The Peking radio admitted that Seoul had fallen, but called it a "temporary withdrawal." General Ridgway had been wisely unwilling to accept the casualties of a frontal attack. Instead, he had put a bridgehead across the Han east of the capital. When the bridgehead outflanked the Red defenders, they pulled out.

In the central mountains, the Red rearguards put up more of a fight. When they did pull back, they left behind mines, booby traps, even dummies to man their abandoned positions. Hongchon, Pungam and some other towns fell to Ridgway's careful, crunching advance, which was approaching the important Red base at Chunchon (see map), which the Reds this week were reported to be abandoning. Of the captured towns, the most important was Hongchon, once thought to be the headquarters of the Chinese 39th and 40th armies and probable origin of the Red assaults on Hoengsong last month. TIME Correspondent Tom Lambert cabled this account of Hongchon's fall:

Doffing their parkas in the warm midday sun, marines moved carefully toward the town. On the west, the tanks of the ist Cavalry Division kept pace with and sometimes outsped the leathernecks. The cavalrymen flanked Hongchon on the west, and the marines hauled up for the night a short distance south. The town was quiet.

Next day the marines edged up to the town, which is bisected by the shallow, blue Hongchon River. There was no small-arms fire from the enemy, but at least three Communist field pieces, one far up a valley to the east, had the area under fire. One company of marines was ferried across the shallow river on tanks. While this was going on, the Red guns got down to business.
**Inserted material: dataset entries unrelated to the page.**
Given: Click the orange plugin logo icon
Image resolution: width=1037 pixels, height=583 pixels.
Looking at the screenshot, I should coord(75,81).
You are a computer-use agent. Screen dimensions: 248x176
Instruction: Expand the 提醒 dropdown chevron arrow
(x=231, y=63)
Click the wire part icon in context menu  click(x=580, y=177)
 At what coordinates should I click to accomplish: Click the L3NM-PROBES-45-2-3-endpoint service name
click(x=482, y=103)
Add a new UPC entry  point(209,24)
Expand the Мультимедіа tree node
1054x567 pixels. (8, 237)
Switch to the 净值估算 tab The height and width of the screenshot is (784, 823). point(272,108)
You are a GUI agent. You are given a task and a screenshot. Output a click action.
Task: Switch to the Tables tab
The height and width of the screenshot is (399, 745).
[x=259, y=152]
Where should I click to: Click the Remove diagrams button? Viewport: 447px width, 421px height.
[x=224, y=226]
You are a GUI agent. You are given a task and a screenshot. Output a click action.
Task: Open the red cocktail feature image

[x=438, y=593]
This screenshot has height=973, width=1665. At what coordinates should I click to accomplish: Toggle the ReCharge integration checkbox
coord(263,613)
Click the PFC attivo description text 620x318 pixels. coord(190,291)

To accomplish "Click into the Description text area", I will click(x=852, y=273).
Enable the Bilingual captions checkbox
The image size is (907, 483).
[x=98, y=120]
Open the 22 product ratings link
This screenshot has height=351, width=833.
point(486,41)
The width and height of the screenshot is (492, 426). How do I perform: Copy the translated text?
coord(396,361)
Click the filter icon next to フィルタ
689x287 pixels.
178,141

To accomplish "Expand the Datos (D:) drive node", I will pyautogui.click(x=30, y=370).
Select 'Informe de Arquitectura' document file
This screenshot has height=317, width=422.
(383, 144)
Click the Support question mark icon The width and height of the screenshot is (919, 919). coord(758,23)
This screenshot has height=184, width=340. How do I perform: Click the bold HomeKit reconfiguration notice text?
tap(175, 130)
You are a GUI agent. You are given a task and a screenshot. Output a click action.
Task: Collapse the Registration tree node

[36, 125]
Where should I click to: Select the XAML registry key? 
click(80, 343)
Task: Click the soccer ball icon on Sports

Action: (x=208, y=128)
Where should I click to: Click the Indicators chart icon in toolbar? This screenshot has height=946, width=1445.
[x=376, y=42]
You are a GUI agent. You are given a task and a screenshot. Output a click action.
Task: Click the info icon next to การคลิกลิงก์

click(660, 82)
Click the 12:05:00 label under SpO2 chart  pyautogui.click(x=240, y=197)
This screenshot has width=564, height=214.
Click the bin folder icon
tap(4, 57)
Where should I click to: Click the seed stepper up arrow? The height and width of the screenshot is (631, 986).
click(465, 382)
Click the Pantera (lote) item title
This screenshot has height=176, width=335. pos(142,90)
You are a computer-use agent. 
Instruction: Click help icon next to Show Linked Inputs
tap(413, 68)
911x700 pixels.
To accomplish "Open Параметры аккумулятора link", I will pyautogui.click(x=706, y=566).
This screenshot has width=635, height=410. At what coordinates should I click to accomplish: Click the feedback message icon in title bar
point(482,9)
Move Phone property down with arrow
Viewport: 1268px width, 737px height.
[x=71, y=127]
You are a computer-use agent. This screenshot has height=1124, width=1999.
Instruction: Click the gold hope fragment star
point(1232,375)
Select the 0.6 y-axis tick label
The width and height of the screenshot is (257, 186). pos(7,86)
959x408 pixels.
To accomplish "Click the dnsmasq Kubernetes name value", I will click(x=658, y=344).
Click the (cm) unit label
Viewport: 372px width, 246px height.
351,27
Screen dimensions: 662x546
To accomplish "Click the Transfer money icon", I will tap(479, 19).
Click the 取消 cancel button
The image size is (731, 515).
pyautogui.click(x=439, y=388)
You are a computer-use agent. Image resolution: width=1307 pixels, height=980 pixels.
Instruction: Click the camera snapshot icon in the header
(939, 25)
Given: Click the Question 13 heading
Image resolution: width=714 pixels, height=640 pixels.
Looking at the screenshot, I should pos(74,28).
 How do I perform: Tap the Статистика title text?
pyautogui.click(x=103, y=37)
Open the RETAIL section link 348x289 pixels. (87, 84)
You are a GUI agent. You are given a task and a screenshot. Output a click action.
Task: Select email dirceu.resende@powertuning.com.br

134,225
Twenty to 30 rounds of high-velocity shells whistled over the ford, toward the marines advancing from the south and the ist Cavalry's tankers. A chow line around the ist Cavalry armor abruptly disappeared as the men climbed in and buttoned up. In the marine area the cry for a medical corpsman was heard, and dirt began to fly from entrenching tools.

When the marines seized and cleared Hongchon, they were still under fire from a knob to the north. The regimental commander appraised the situation calmly. "We've got the town," he said. "We control the roads. We'll get that knob."